Espero haber conseguido explicarme: no estoy, ah, no, en contra de los derechos humanos. Pero no me gusta nada el estatus que han adquirido, gracias a la propaganda oscura, en el pensamiento social común. No tengo nada contra los principios democráticos, muy al contrario. Pero preferiría que su aplicación empírica hubiera conllevado debates, debates activos en la memoria de los ciudadanos cuando se les pide hablar, por ejemplo, de «elecciones libres», de «libertad de prensa», de «economía de mercado»...

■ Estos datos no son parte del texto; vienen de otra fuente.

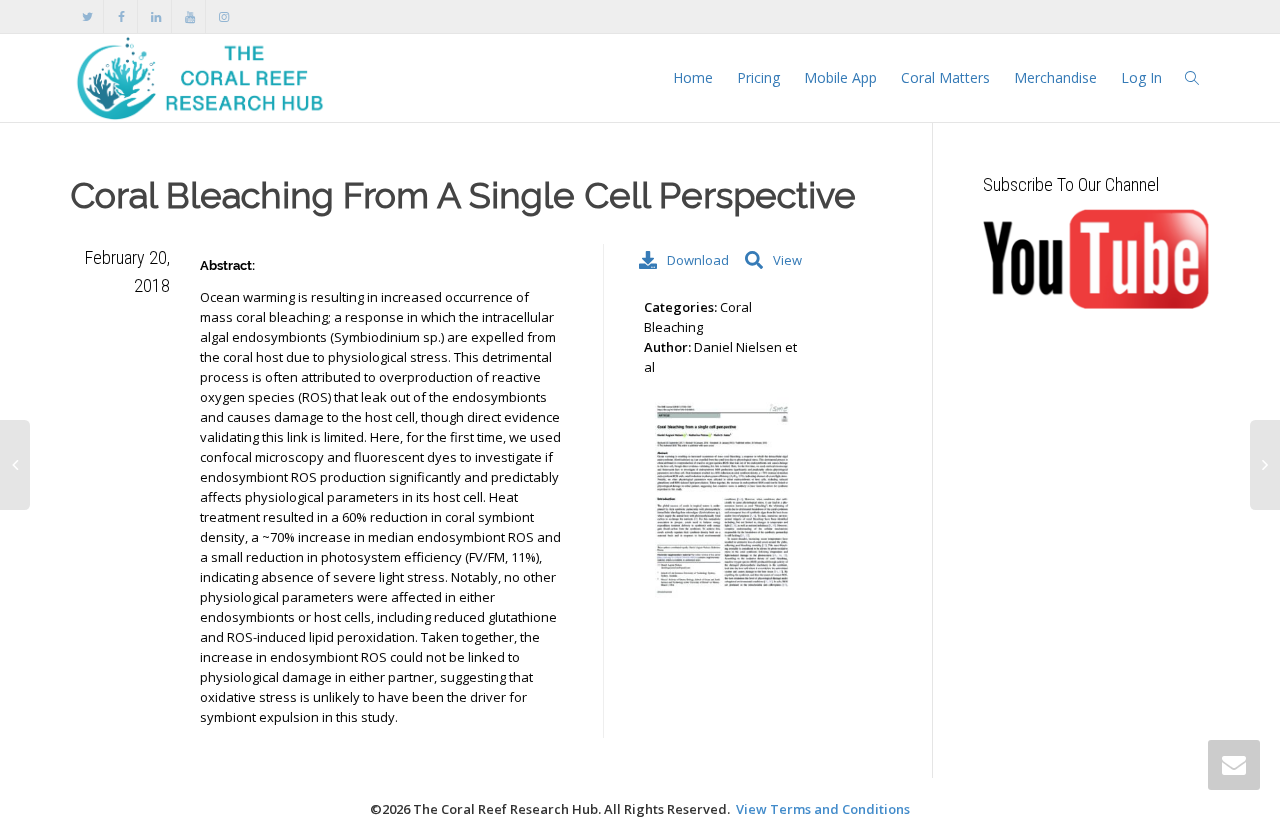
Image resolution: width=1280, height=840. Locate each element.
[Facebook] (121, 16)
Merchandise (1055, 77)
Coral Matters (945, 77)
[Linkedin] (155, 16)
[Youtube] (189, 16)
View (787, 260)
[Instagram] (223, 16)
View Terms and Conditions (823, 809)
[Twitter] (87, 16)
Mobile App (840, 77)
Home (693, 77)
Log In (1141, 77)
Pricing (758, 77)
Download (695, 260)
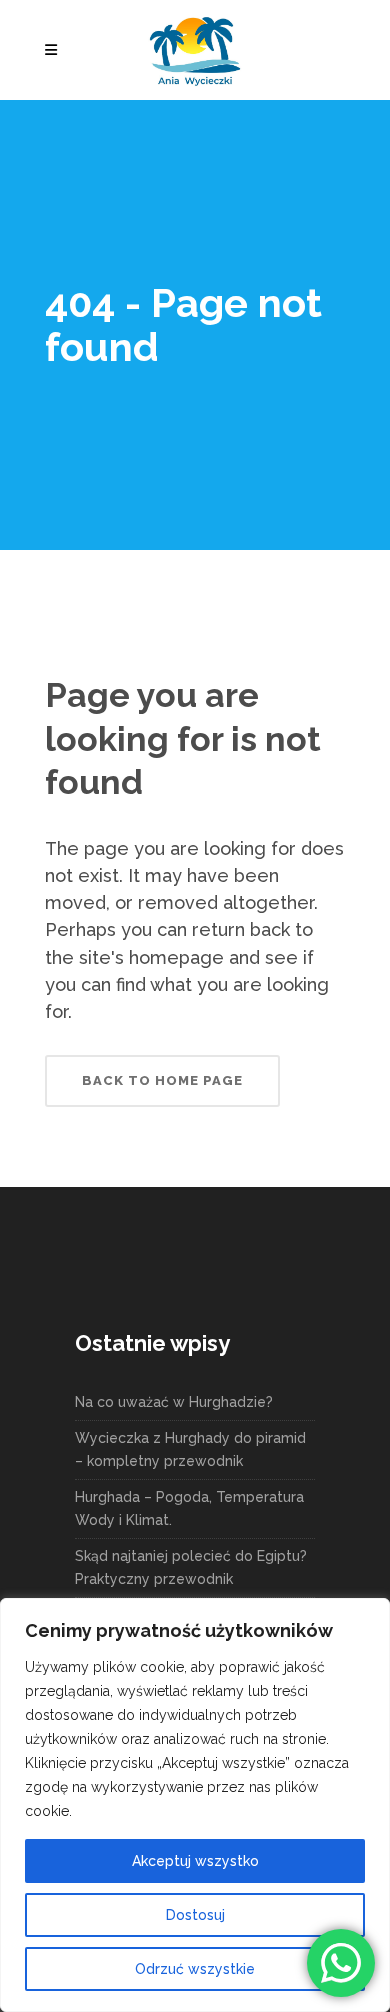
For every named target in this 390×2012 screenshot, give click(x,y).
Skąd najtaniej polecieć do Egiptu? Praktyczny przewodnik (191, 1567)
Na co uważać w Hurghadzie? (174, 1402)
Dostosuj (195, 1915)
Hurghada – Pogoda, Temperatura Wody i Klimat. (189, 1508)
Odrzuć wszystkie (195, 1969)
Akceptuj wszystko (195, 1861)
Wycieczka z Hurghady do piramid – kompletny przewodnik (190, 1449)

Y el pluralismo, ¡por favor!

Poco antes del referéndum sobre el proyecto constitucional en Francia, oí al excelente Serge Halimi decir que al final las propagandas siempre fracasan. Quizás tenga razón cuando las propagandas actúan sobre opiniones que todavía pueden discutirse en el debate público que subsiste. Cuando quedan algunos argumentos y contrargumentos disponibles en la mente de cada cual. La escasa implantación de los argumentos del «sí» en la Francia d’en bas durante la campaña del referéndum del 29 de mayo, pese al insolente monopolio de la argumentación por el «sí» e incluso pese a varias desinformaciones, le da razón7. Pero sin embargo, podemos temer que la propaganda oscura, a largo plazo, sea siempre eficaz ―salvo cuando se topa con la argumentación y contrargumentación―. Así pues, aunque ciertas proposiciones del liberalismo económico y, sobre todo, del neoliberalismo económico siguen siendo discutibles, como afortunadamente hemos podido ver, la propaganda oscura ha instalado en nuestras mentes, sobre todo en las de los jóvenes que tienen a la tele por su principal educador, casi todos los correlatos culturales, psicológicos y psicológicos del liberalismo8.

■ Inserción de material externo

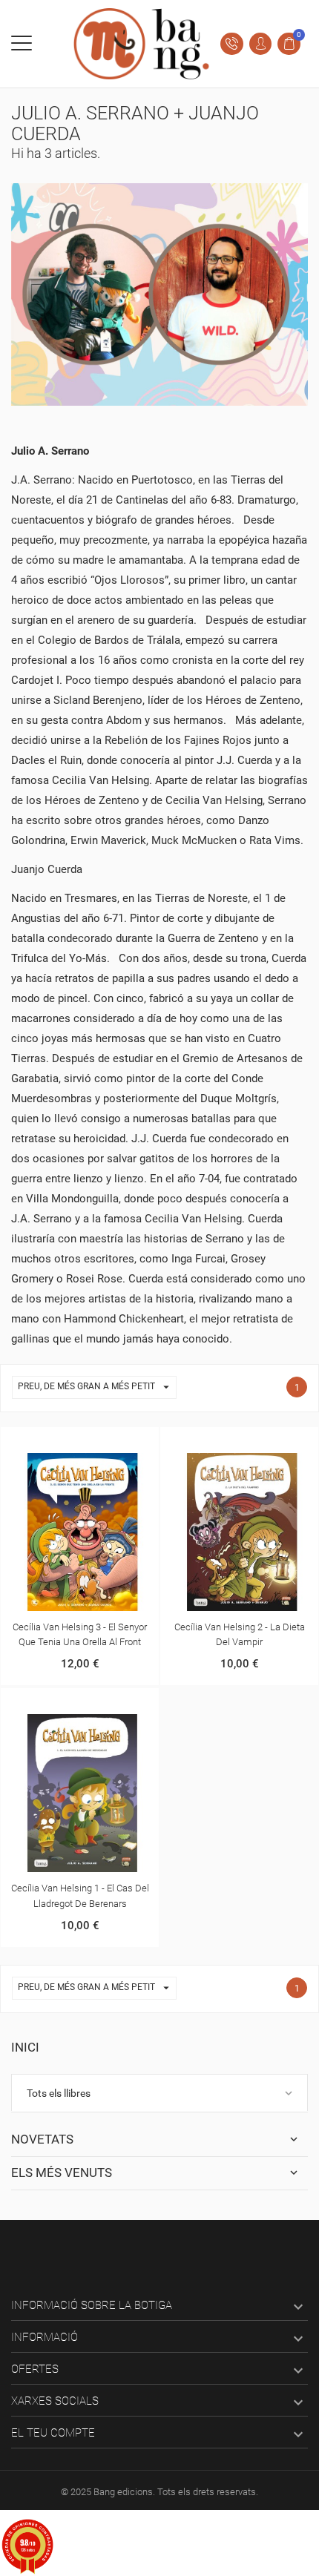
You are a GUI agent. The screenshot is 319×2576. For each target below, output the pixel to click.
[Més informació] (80, 1441)
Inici (25, 2047)
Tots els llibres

En consecuencia, deberíamos hostigar las verdades que se asumen como tales sin debatirse nunca. Aunque para que así fuera tendríamos que poder encontrar en los medios de comunicación periodistas, tertulianos y directores que dudasen de esas verdades. La influencia oscura no presupone ninguna deshonestidad flagrante por parte de los periodistas, tertulianos y directores. Tan sólo presupone una cosa: que ellos mismos están dotados de opiniones o valores que van a diseminarse entre la gente. Así, no hacen más que transmitir sus convicciones sin necesidad de argumentarlas. El liberalismo de la prensa y de los medios cumple a la perfección con esta condición. La mayoría de los directores, grandes periodistas y tertulianos creen en lo que así transmiten. El problema para la democracia es que tienen todos el mismo corte y que se nutren de las mismas fuentes financieras e ideológicas. Debemos pues soñar con una prensa libre y pluralista, luego necesariamente no liberal, que pudiera realizar procesos de influencia diversos e incluso contradictorios.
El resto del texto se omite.